>>
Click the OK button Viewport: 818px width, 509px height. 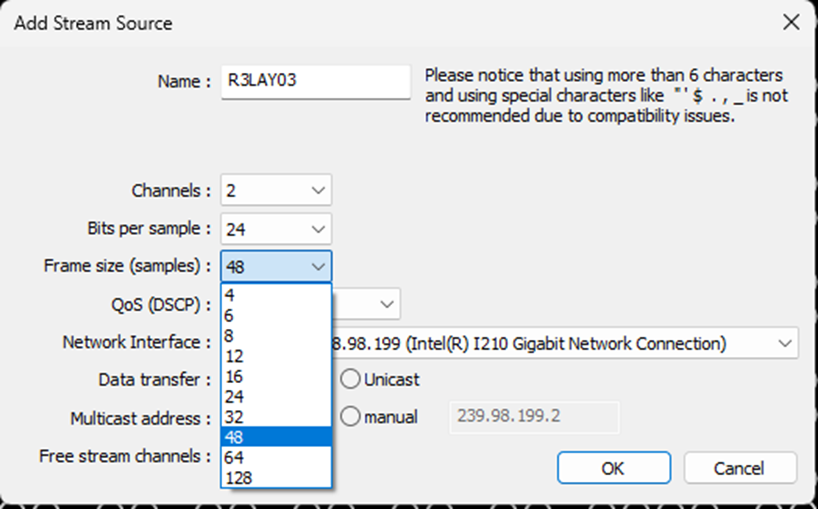click(x=612, y=468)
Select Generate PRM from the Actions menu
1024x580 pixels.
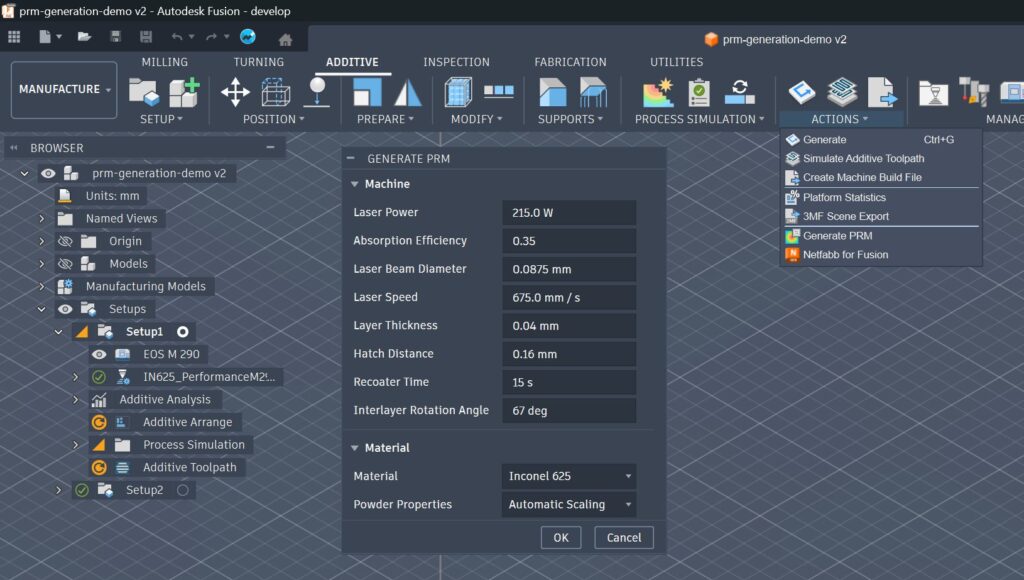click(837, 236)
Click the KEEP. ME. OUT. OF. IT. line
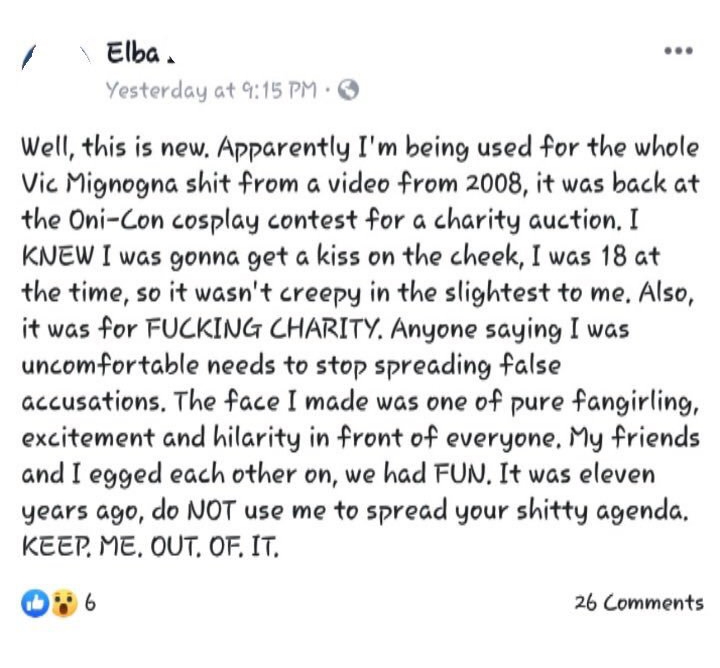720x668 pixels. coord(150,546)
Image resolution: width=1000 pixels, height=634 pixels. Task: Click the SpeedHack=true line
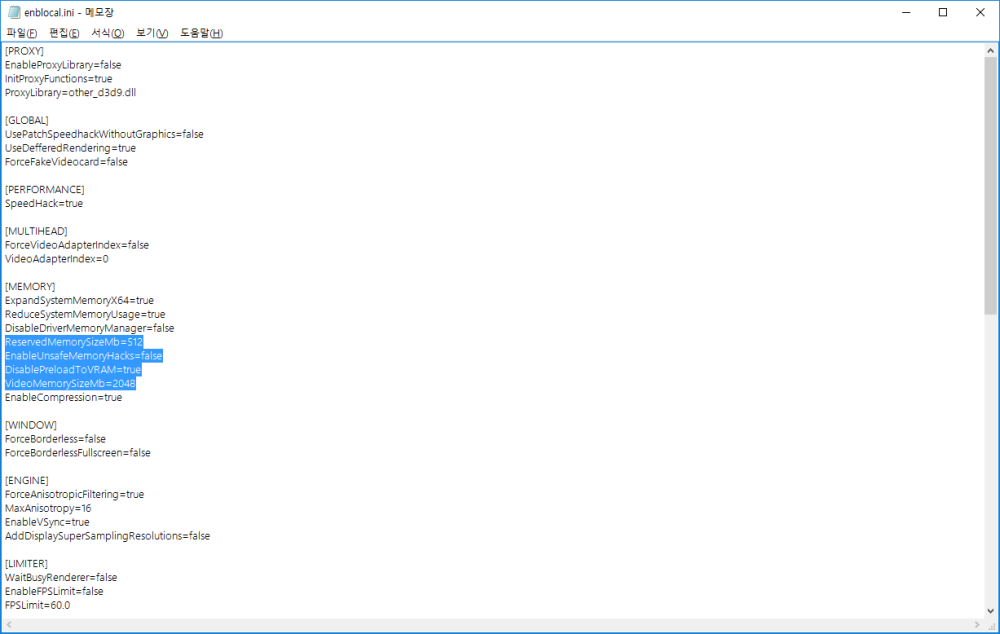[x=44, y=204]
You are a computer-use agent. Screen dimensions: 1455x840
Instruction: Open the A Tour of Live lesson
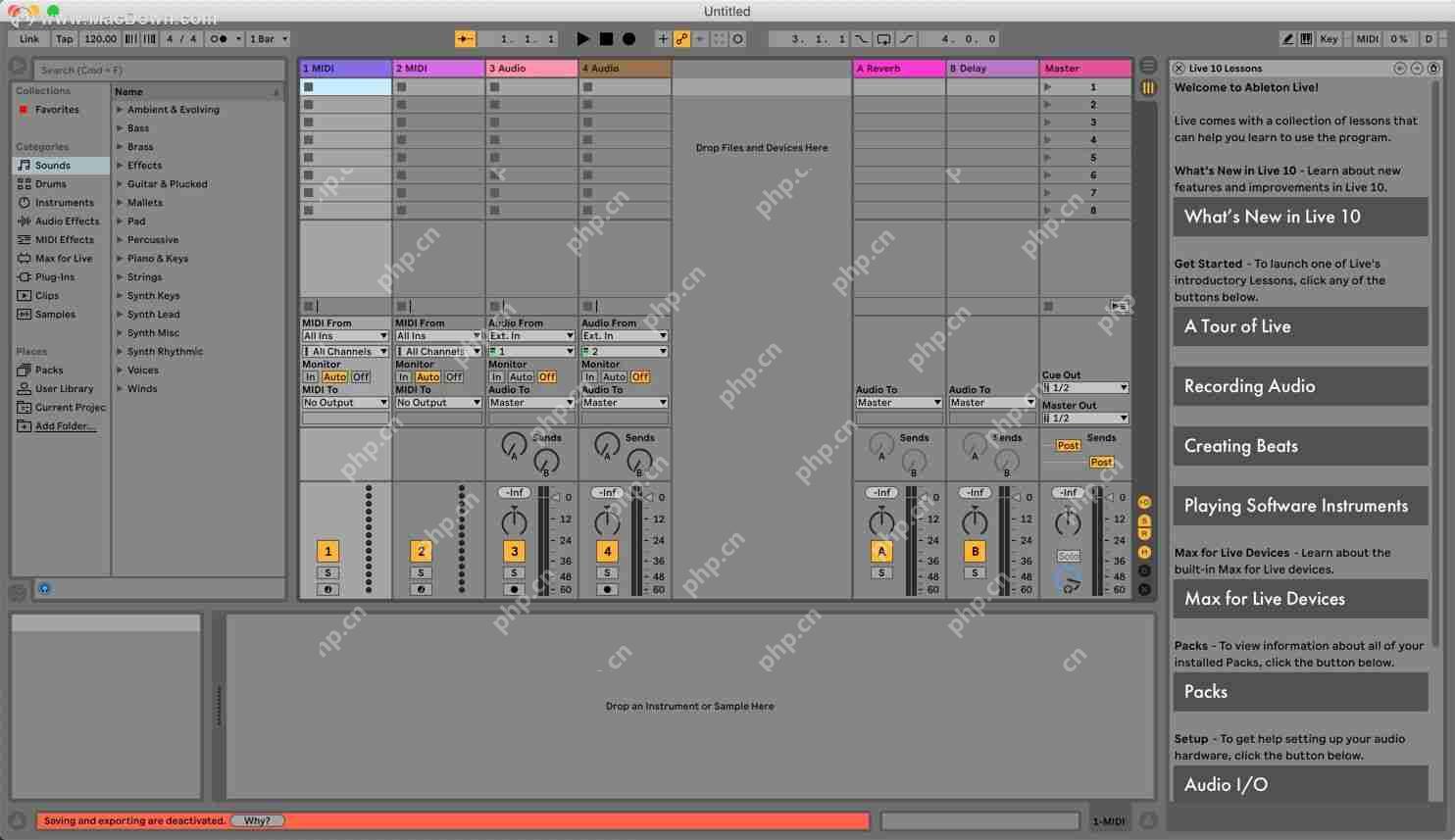click(1300, 326)
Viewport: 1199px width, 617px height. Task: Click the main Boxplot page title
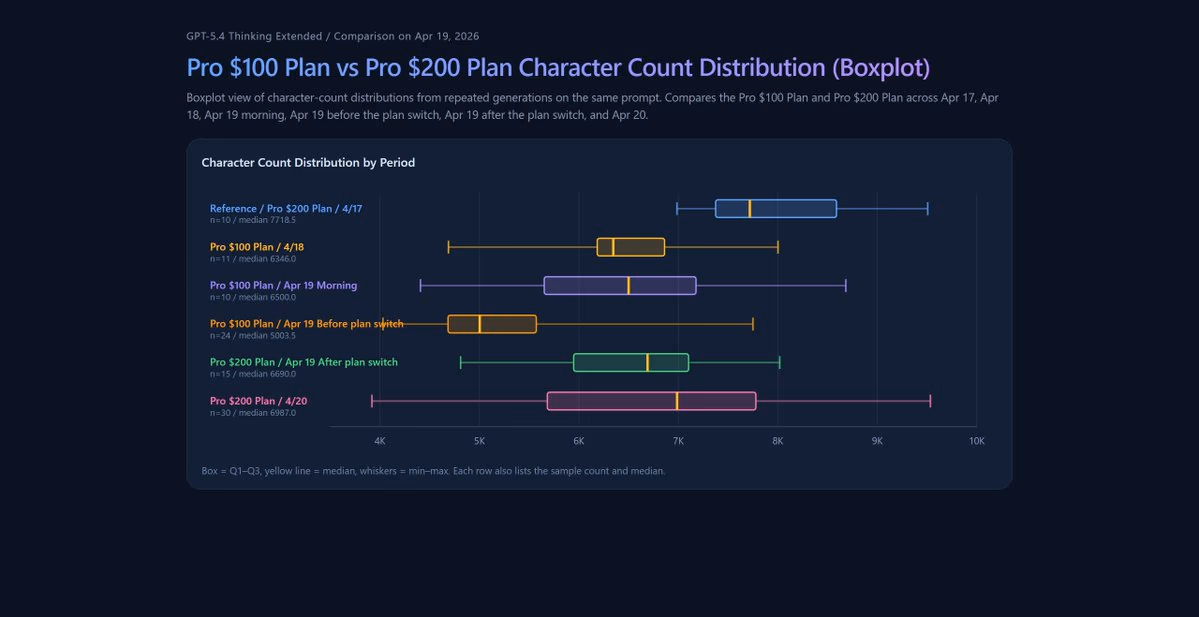[x=558, y=67]
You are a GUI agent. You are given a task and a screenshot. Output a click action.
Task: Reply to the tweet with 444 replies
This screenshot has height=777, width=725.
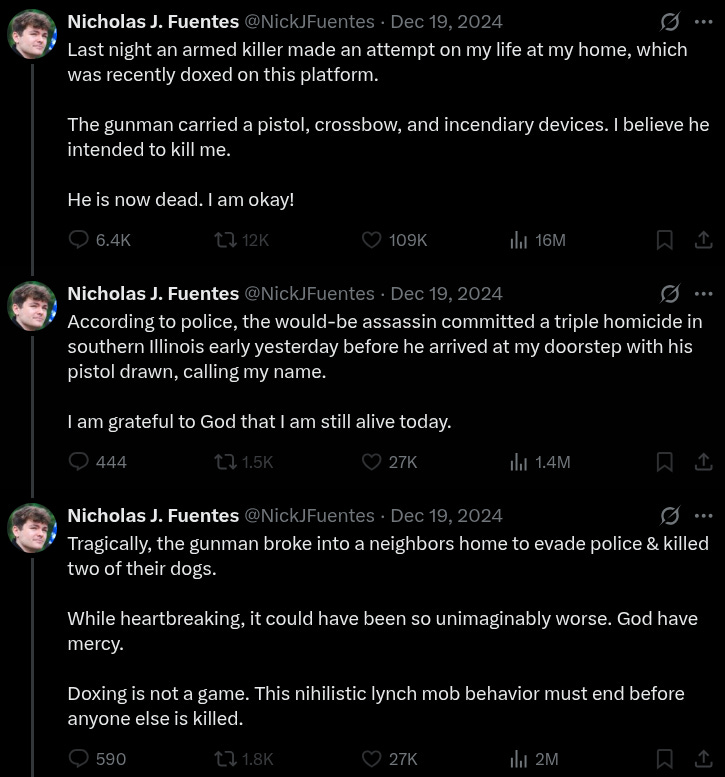coord(79,462)
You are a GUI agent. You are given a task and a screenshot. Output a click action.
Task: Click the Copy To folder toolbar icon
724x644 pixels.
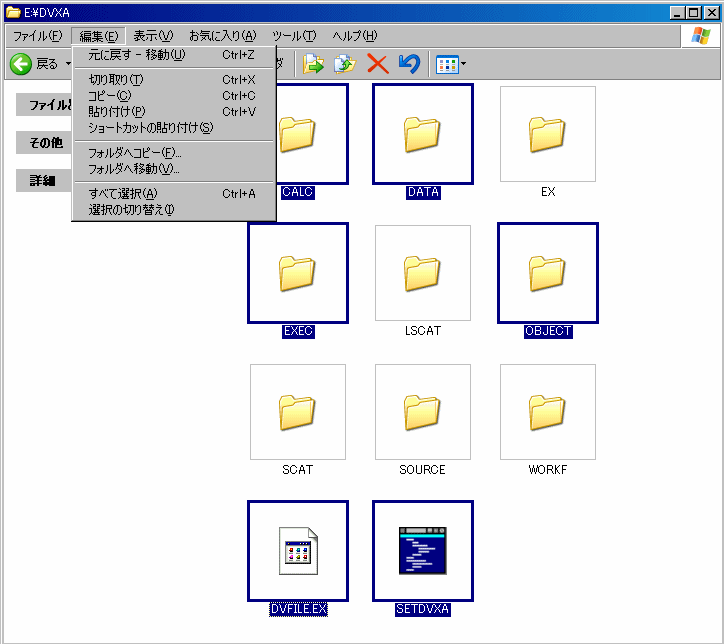345,64
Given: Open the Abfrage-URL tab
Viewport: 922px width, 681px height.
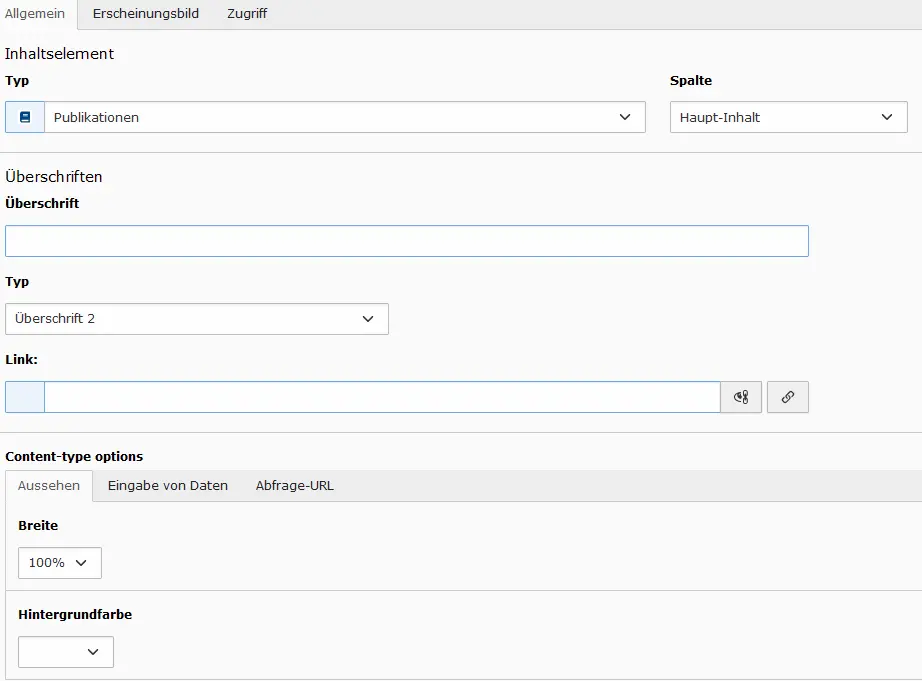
<<
About this exercise:
What you write must match, line for line, the records from the line containing "Click the KEEP. ME. OUT. OF. IT. line" through the last line, with every picture left out.

Exercise answer:
Click the KEEP. ME. OUT. OF. IT. line
720x668 pixels. coord(150,546)
Image resolution: width=1000 pixels, height=634 pixels. Task: Click the SpeedHack=true line
[x=44, y=204]
You are a computer-use agent. Screen dimensions: 1455x840
Instruction: Open the A Tour of Live lesson
click(1300, 326)
Viewport: 1199px width, 617px height. Task: Click the main Boxplot page title
[x=558, y=67]
You are a GUI agent. You are given a task and a screenshot. Output a click action.
Task: Reply to the tweet with 444 replies
This screenshot has height=777, width=725.
coord(79,462)
You are a GUI agent. You are given a task and a screenshot. Output a click action.
Task: Click the Copy To folder toolbar icon
724x644 pixels.
345,64
Given: Open the Abfrage-URL tab
Viewport: 922px width, 681px height.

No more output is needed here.